===== Data for the task =====

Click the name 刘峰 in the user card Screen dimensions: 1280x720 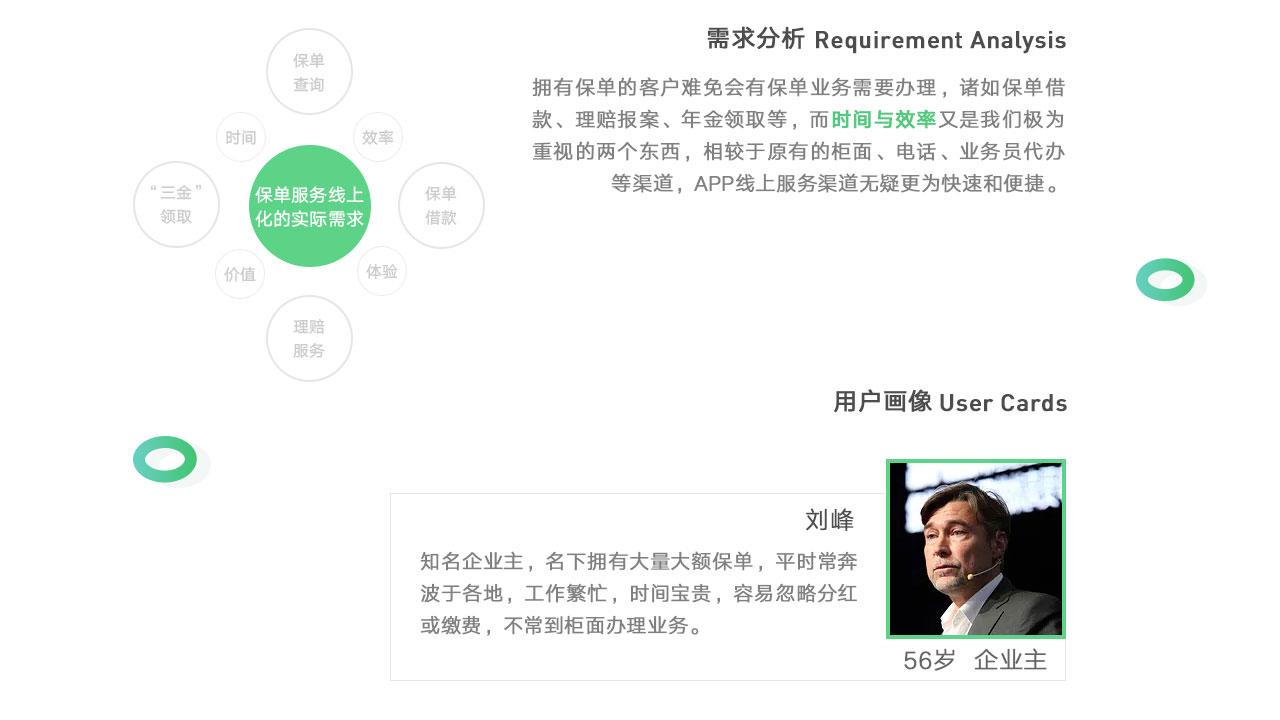click(829, 520)
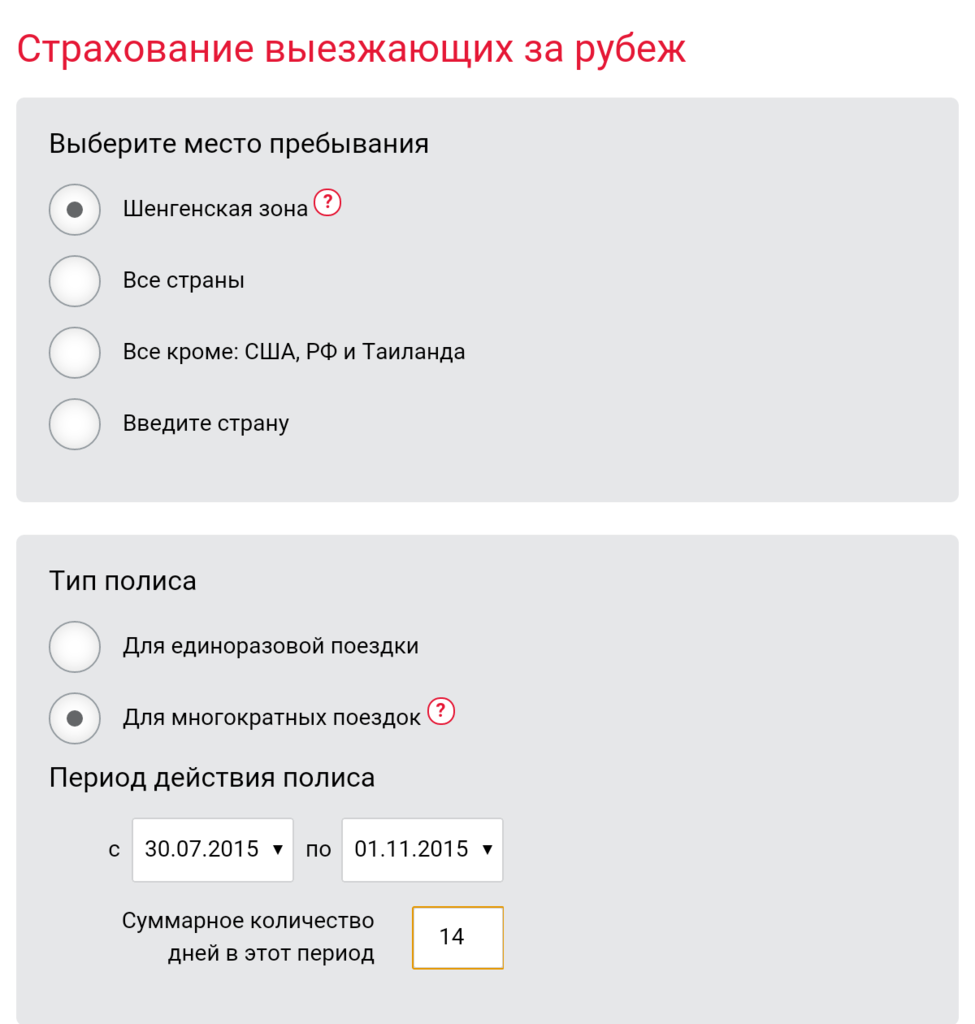The height and width of the screenshot is (1024, 975).
Task: Open help icon next to многократных поездок
Action: [x=441, y=711]
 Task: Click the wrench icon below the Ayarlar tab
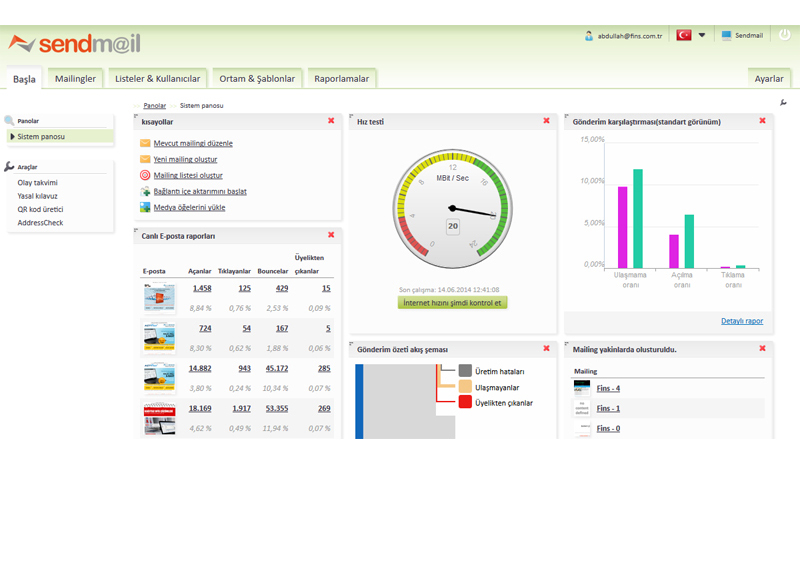click(783, 102)

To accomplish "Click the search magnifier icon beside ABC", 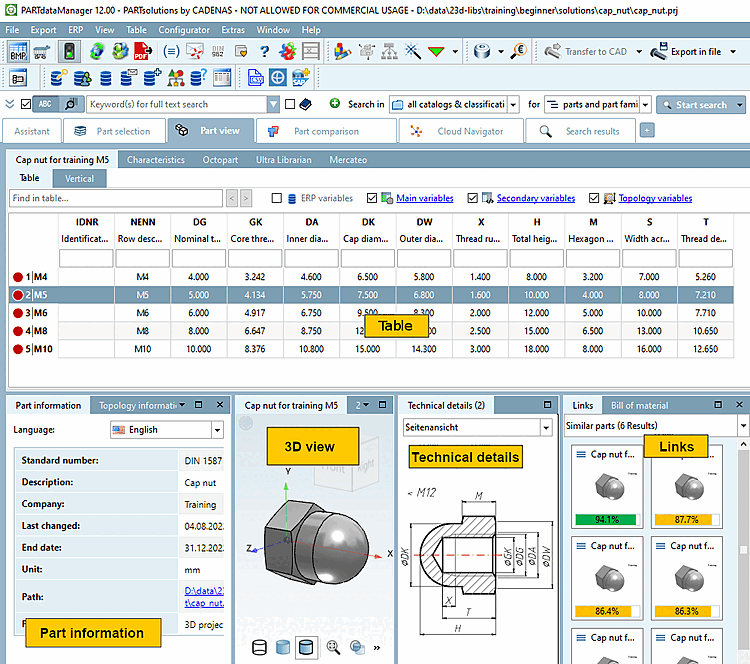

=====

__Exercise__: What you return must match, line for line, the records from the line containing "Task: Click the" through their end, with both ends included and no pictures.

__Finished task__:
 Task: Click the wrench icon below the Ayarlar tab
click(783, 102)

To accomplish "Click the search magnifier icon beside ABC", 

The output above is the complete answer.